Si parla molto di un eventuale referendum della Grecia sull'adesione alla zona euro. Anche il ministro delle Finanze tedesco, Wolfgang Schäuble, si è espresso a favore di una tale consultazione. Questa improvvisa passione per il referendum, che si verifica quasi dieci anni dopo il referendum francese sul progetto di trattato costituzionale, è toccante, commenta Jacques Sapir su RussEurope. Gli stessi che hanno fatto tutto affinchè la parola dei francesi (55% di "no", non dimenticate) fosse dimenticata scoprono improvvisamente un'anima referendum. Se non ci fosse il destino della Grecia, e dei principi democratici che l'UE continua a calpestare, ci sarebbe da ridere ad alta voce.
In realtà, la possibilità di un referendum per lasciare l'euro è inapplicabile, dice Sapir. Questo perchè non è possibile tenere un referendum senza innescare una massiccia speculazione, e questa speculazione non solo può essere molto distruttiva per l'economia o implicare poi che il governo ricorra a controlli che vanno ben oltre i semplici controlli sui capitali. Ma, allora avrebbe importanti conseguenze politiche, che portrebbero a falsare l'esito di un referendum.
L'impraticabilità del referendum non è l'unica ragione che può essere invocata, prosegue l'economista francese. E' dubbio che sulla questione "la Grecia o un altro paese deve rimanere nell'euro o lasciare la zona euro" un referendum sia la procedura appropriata.
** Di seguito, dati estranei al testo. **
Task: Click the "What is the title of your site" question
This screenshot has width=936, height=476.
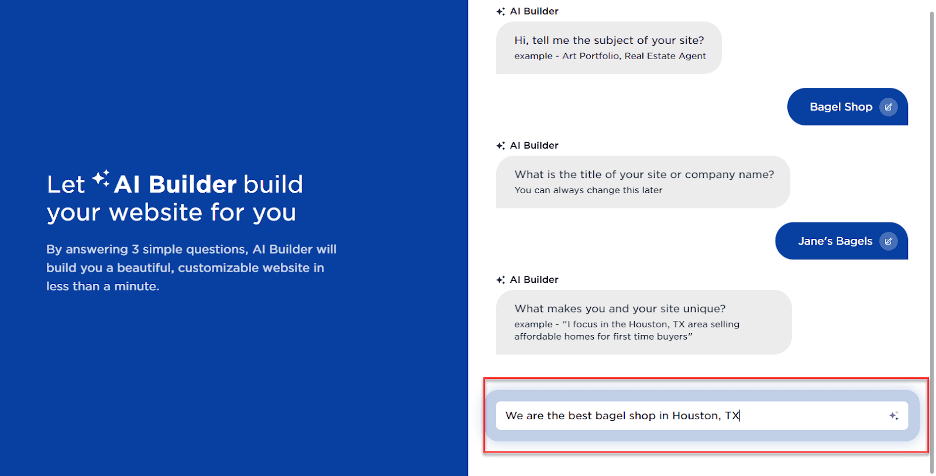Action: (x=643, y=174)
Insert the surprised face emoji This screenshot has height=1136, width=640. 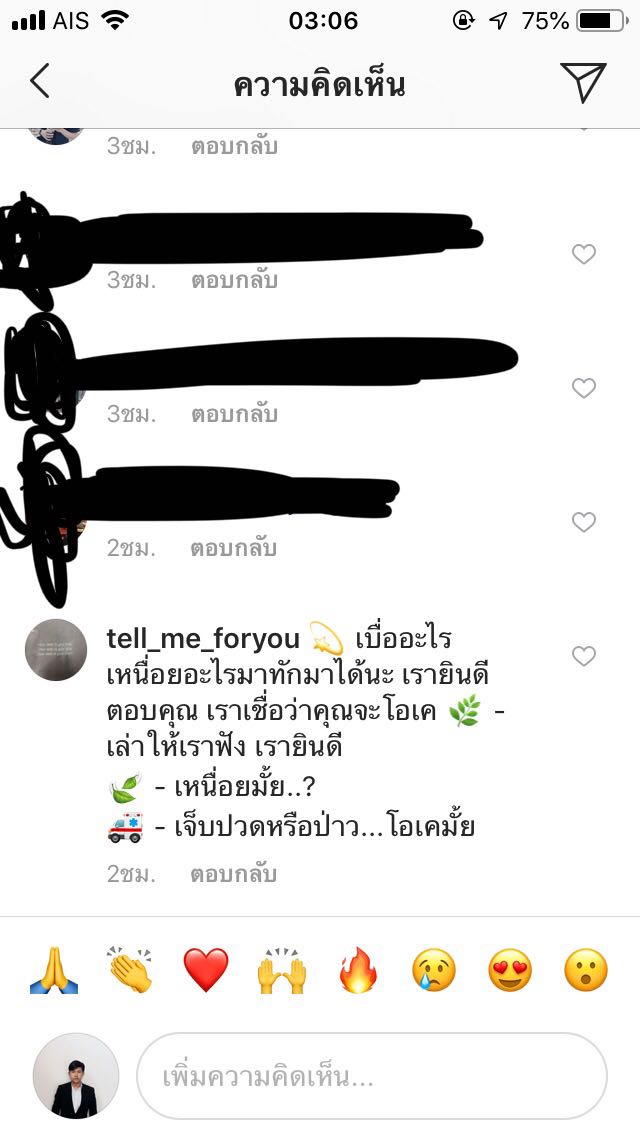coord(586,970)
Le procedure referendarie hanno lo scopo di dare legittimità ad un sistema democratico attraverso la mobilitazione di una forma diretta della sovranità popolare. In questo, sono uno strumento insostituibile dei sistemi democratici. Ma la sovranità popolare deve essere mobilitata per risolvere questioni politiche e non questioni tecniche o problemi sociali.
La tradizione sia francese che internazionale da del referendum uno strumento per risolvere questioni di sovranità (come l'indipendenza) o dei trattati. Ma la questione dell'euro è in parte una questione di sovranità, ma in parte anche una questione tecnica. Da questo punto di vista, se il concetto di appartenenza o meno all'Unione europea potrebbe essere decisa da un referendum, è dubbio che sia così sulla questione dell'euro. Infatti, a quali domande i cittadini dovrebbero rispondere? Dovrebbe dire "siete a favore o contro l'euro", o "siete per un Euro che comporta maggiori politiche di austerità o contro queste politiche," o infine "Siete a favore di un euro con un meccanismo di solidarietà e di trasferimento tra i paesi membri e contro l'Euro "?